When you shake down a hive, and you have no where to put the brood, can ya just put it on top with an excluder under it? For instance if you dont have any other hives to put the brood in.
There's never enough time to do all the nothing you want.
When I tried it the bees abandoned the queen and moved up to the brood. Maybe at different times and circumstances they would have done something different, I don't know, but it didn't work for me.
When you shake down a hive, and you have no where to put the brood, can ya just put it on top with an excluder under it? For instance if you dont have any other hives to put the brood in
I have heard mostly stories of hardship and failure here. I haven't been in the position of having only one hive so I haven't tried the method myself.
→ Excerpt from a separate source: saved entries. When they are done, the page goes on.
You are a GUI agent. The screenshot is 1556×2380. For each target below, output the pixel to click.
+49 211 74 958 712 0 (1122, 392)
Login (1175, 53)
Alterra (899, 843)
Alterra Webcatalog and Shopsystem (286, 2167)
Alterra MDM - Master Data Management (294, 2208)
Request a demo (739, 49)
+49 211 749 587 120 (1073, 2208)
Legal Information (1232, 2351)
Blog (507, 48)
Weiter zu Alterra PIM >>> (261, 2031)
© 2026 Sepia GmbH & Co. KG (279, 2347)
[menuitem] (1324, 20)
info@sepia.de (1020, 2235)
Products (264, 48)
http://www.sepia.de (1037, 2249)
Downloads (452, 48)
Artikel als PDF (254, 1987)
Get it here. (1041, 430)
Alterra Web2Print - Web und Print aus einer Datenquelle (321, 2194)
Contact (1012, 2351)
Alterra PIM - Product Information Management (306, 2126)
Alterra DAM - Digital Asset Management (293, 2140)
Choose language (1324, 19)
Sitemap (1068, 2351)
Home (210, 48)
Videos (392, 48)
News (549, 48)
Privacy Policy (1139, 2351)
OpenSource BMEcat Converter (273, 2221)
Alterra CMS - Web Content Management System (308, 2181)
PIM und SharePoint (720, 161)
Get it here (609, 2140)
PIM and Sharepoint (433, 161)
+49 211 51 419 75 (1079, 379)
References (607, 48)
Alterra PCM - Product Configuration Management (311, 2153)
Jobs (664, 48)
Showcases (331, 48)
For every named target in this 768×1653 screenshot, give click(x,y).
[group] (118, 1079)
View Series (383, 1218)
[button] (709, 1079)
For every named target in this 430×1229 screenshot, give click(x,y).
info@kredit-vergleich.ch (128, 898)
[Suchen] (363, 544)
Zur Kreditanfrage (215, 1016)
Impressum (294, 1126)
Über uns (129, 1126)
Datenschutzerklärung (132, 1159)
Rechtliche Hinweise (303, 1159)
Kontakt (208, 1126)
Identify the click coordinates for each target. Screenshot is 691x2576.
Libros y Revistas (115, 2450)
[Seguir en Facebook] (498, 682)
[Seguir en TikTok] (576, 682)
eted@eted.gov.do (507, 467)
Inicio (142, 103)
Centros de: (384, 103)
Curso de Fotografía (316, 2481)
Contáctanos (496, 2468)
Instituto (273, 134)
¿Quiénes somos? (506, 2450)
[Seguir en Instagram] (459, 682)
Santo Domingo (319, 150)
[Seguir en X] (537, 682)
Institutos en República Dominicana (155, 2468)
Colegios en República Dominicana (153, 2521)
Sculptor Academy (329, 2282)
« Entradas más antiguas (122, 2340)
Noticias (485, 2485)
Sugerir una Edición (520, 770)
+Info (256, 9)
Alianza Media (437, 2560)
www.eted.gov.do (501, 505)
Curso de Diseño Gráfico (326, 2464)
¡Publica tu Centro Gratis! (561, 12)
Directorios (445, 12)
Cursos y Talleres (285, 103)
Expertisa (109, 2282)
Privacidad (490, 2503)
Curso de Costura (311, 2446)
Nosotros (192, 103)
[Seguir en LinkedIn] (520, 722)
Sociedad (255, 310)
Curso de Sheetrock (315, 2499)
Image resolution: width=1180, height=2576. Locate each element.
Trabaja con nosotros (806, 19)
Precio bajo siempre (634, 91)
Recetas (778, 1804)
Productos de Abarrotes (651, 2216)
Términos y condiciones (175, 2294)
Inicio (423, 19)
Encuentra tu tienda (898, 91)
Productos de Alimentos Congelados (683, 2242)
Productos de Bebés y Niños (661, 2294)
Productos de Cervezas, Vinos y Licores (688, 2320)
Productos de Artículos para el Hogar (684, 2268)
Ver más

But maybe you should not shakedown and add frames of foundation into the broodnest and work the larger combs up and out and the smallest to the center working progressively. This must be done as ealy as possible in the season to key the bees into the sizing , wait to long and the results will be poorer and poorer as the season goes along. Soon as you see a dandelion start getting foundation in. Maybe a week sooner if you are good at time your season.
I would reduce the hive to one super. Put the brood in the center and replace all other frames with 49 foundation and a feeder if necessary. In my "shakedown" I also left a drone comb partially filled with honey in the hive.
Bees also need the right temperature for drawing foundation.They will do better in a smaller space rather than spread out.
As the bees complete the foundation and put brood in it, rotate the larger stuff towards the edge, the smaller stuff toward the center.
I could not seperate the brood and the queen in my locality during the early spring as one or the other would perish.
In Wyoming where the nights are very cold well into June. The blankets are on our beds 49 weeks of the year!
I've also tried giving the brood back to the same hive and come a cropper. Sometimes it will work, too often it doesn't. You'd be better splitting and waiting a season before you try it. Patience is the thing when it comes to downsizing, take two or three seasons if you need to, and don't try to rush the bees.
what about putting the queen in a box of 4.9 above the hive with a queen excluder in between,since she moves upward anyway maybe they would be more apt to follow her.
All of them (workers and queen) are trying to get to the brood nest (drawn comb and brood comb). So the bees will abandon the queen to get to it and the queen will try to get to it also. If you had drawn 4.9mm comb you might succeed, but without it they don't want to go to bare foundation when there is brood.
I simply give the brood to another hive that I am not regressing at the time.